**EXERCISE INSTRUCTIONS**
Using the entries below, output exactly the lines from the one containing "Image resolution: width=1024" through the final line, both included, and no others.

....................

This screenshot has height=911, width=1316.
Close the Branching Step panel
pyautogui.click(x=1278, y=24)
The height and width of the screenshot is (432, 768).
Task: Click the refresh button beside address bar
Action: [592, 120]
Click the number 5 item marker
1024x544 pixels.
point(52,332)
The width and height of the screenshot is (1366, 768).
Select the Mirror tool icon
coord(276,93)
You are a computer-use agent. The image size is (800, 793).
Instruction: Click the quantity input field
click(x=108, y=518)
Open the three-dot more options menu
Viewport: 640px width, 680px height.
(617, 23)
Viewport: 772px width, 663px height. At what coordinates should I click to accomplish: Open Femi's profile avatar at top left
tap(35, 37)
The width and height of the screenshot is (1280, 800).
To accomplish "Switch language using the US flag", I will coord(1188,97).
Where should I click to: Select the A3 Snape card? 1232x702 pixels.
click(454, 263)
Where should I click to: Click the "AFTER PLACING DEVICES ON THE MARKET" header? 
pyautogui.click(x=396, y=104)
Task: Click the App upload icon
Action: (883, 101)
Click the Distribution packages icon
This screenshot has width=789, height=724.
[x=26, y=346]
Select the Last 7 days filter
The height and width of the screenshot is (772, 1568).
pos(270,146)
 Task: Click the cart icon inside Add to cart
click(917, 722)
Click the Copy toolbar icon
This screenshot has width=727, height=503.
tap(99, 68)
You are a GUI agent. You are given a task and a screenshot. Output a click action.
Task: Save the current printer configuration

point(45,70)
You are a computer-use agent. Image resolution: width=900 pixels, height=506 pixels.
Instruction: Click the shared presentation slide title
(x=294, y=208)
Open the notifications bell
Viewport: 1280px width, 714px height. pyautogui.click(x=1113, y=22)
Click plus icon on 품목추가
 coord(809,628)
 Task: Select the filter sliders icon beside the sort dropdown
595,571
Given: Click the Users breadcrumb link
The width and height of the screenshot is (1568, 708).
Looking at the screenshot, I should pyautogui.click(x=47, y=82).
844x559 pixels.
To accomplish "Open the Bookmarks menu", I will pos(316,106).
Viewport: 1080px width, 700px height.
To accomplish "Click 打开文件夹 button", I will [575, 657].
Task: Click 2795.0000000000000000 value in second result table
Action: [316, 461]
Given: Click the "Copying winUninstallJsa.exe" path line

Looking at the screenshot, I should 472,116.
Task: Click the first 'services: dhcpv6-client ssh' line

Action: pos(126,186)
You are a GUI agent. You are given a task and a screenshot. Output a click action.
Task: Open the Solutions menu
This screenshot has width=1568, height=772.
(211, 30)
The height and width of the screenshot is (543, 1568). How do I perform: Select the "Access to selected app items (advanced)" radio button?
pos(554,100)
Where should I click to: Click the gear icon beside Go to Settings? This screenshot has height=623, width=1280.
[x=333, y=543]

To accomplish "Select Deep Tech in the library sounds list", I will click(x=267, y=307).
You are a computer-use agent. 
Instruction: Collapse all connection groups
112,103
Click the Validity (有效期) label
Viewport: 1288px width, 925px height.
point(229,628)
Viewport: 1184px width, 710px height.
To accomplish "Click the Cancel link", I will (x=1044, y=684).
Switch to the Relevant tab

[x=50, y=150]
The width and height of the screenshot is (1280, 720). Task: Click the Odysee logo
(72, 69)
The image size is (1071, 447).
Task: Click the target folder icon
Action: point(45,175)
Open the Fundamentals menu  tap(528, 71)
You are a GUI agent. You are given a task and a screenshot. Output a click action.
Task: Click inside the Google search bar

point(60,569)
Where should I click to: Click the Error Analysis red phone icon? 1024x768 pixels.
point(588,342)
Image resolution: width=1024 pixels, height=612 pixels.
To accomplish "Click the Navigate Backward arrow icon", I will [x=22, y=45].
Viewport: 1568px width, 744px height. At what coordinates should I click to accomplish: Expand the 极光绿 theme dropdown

....................

**SOLUTION**
Image resolution: width=1024 pixels, height=612 pixels.
To accomplish "Click the Navigate Backward arrow icon", I will [x=22, y=45].
Viewport: 1568px width, 744px height. At what coordinates should I click to accomplish: Expand the 极光绿 theme dropdown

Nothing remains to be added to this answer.